Lord Kinnock, who led the party from 1983 to 1992, said: “I am deeply saddened to hear that Roy has died and send my profound sympathy to Maggie. Roy was a socialist of deep conviction, a dedicated democrat who believed that liberty should be unqualified by anything but responsibility and never by background or fortune. He was fluent and courageous in expressing these beliefs in speech and writing and wrote countless columns and published 20 books. He was never solemn nor deferential and his common sense, humour and endless stories made him excellent company. All of this made him a valued comrade and an incomparable asset to the Labour Party, to British democracy and to wider humanity.”

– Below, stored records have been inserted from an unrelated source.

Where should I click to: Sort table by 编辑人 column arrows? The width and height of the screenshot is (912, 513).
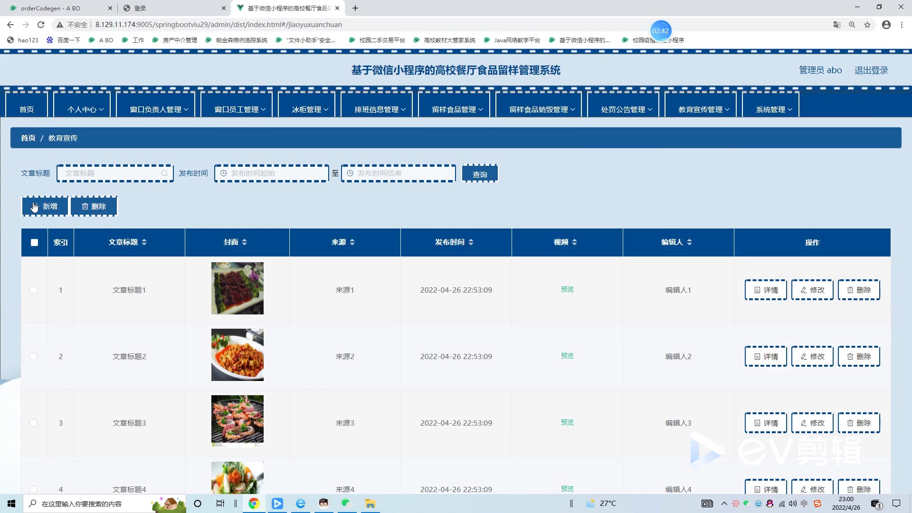click(689, 242)
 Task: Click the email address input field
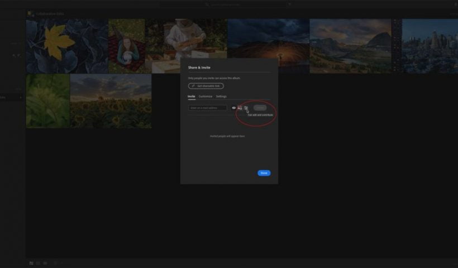(x=208, y=108)
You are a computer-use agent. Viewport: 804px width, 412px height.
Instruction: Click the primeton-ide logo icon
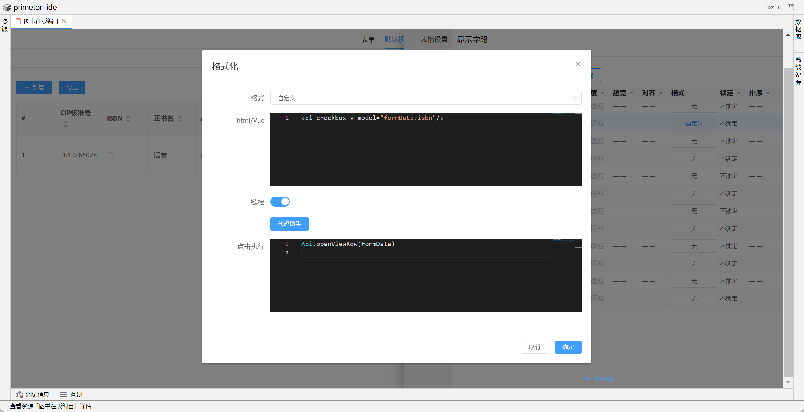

Labour deputy leader Lucy Powell posted: “This is sad news. Roy Hattersley, best known for being Neil Kinnock’s deputy leader, shaped the Labour Party and British politics. He was a giant of our movement and of that generation of politicians. I met him a few times and he was always kind, thoughtful and full of sound advice.”
Tory former Commons deputy speaker Nigel Evans wrote: “Roy Hattersley was one of the genuine old Labour politicians – fiercely academic with his true roots in support of working people – I was lucky enough to cross his last term in the Commons. It’s people like Roy that shaped politics for a generation with absolute belief in improving the lot of the people he represented… on the lighter side he was a gift to Spitting Image – but his legacy was not that of his caricature. I pay tribute to the passing of a warrior of a politics more real.”
Political Career and Legacy
Hattersley spent much of the party’s wilderness years of the 1980s battling to keep it together just as ideological infighting threatened to tear it apart. He was credited with helping to steer the party away from policies that had made it unelectable in the eyes of many voters, including its support for unilateral nuclear disarmament and its opposition to the European Community. However, when Tony Blair, who had once worked for him, finally succeeded in regaining No 10 for Labour, Hattersley became one of his most outspoken critics, accusing him of abandoning socialist principles.
After standing down from the House of Commons in 1997, he was elevated to the House of Lords as Baron Hattersley of Sparkbrook. Alongside his political career, he was a prolific author, publishing more than 20 books including biographies, histories, and memoirs.
His wife Maggie Pearlstine survives him.